─── SOURCE TEXT

Tuesday Topsight, September 30, 2008
New site logo -- what do you think?
Spam spam spam spam: C Sven Johnson has a post up today at Futurismic that's definitely worth a look: When 3D Spam Got Old. It actually takes place in the Superstruct future, but does a good job of describing what the world looks like when spammers get into your home fabber.
I can remember the first “fab spam” outbreak like it was yesterday.Ever walk through a field and come out on the other end with burrs clinging to your clothes? Well, imagine something like those little burrs spilling out of your home fabber. Embedding themselves in the shag carpet. Attaching to an angry cat. Perforating your foot.
If you bothered to look closely, you might even have seen the maker’s mark … right beneath the words “Firewall Protection Software” or “Network Security Services”.
In a constantly-networked world, the most powerful decision you make is to shut off the connection.
It's Alive! Alive!: Take a look at this map of the growth of Walmart across the US, from 1962 to 2007. It's the most powerful argument I've yet seen for treating the study of markets as a form of epidemiology. It's a flash animation, so give it a minute.
Walmart's dominance rests on three key factors: cheap oil; cheap labor; and limited transparency. All three of these factors have been called into question, and at least two are very likely to go away in the near future (cheap oil & limited transparency). Cheap labor may take a bit longer, but it's probably not long for the world, at least priced in dollars.

──────

DIRECTIONS:
**1)** What three factors does the Tuesday Topsight post say Walmart's dominance rests on?
**2)** In the Tuesday Topsight post, which years does the map of Walmart's growth across the US cover?
**3)** Carry on writing the Tuesday Topsight post on Walmart and fab spam, starting after its final sentence.
The entries after this point come from a separate source.

─── GIVEN RECORDS

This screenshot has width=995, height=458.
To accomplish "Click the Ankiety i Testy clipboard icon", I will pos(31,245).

──────
─── GIVEN RECORDS

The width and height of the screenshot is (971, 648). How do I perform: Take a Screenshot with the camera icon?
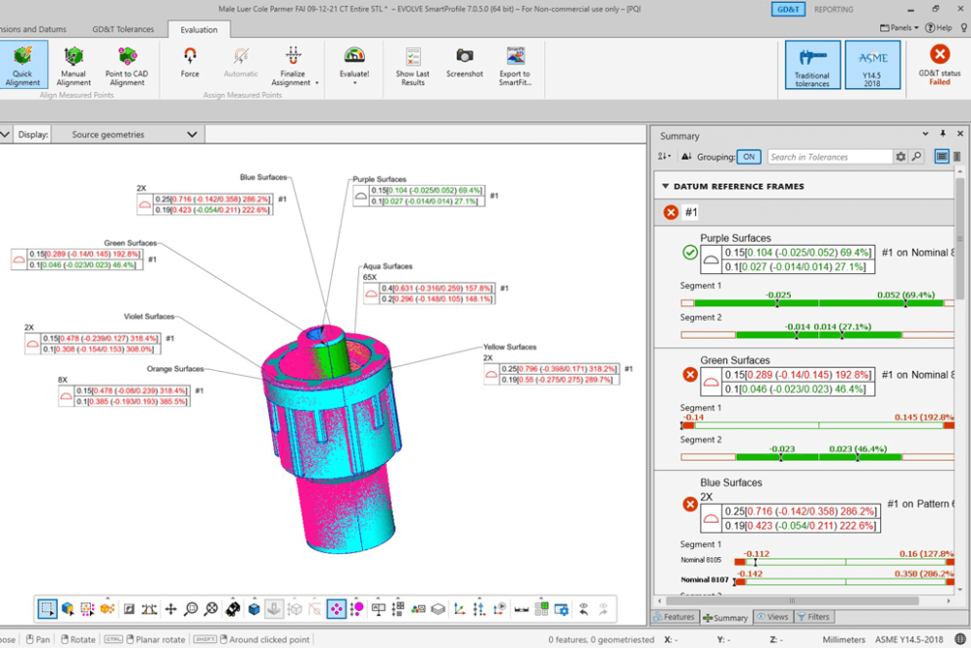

──────

EXERCISE RESPONSES:
**1)** Cheap oil, cheap labor, and limited transparency.

**2)** 1962 to 2007.

**3)**
Of course, the fabbers referenced above may end up being the final coffin-nail for companies like Walmart.
I wonder what the map of this giant's collapse will look like.
Santa Claus Conquers the Martians: Well, not yet, but with the north pole turning into a big pond, Santa & company will be looking for new digs. Where better than Mars, where the Phoenix lander has now detected the presence of snow falling in the thin air.
A laser instrument designed to gather knowledge of how the atmosphere and surface interact on Mars has detected snow from clouds about 4 kilometers (2.5 miles) above the spacecraft’s landing site, the researchers reported. Data show the snow vaporizing before reaching the ground.“Nothing like this” has been found before on Mars, said Jim Whiteway of York University, Toronto, lead scientist for the Canadian-supplied Meteorological Station on Phoenix. “We’ll be looking for signs that the snow may even reach the ground.” No photographs were taken of the purported snow.
Mars Phoenix is at the planet's south pole, and the long Martian summer has now turned to autumn. It's likely that the lander will go quiet before conditions would allow snowfall closer to the ground.
Comments
Nice logo - I like it.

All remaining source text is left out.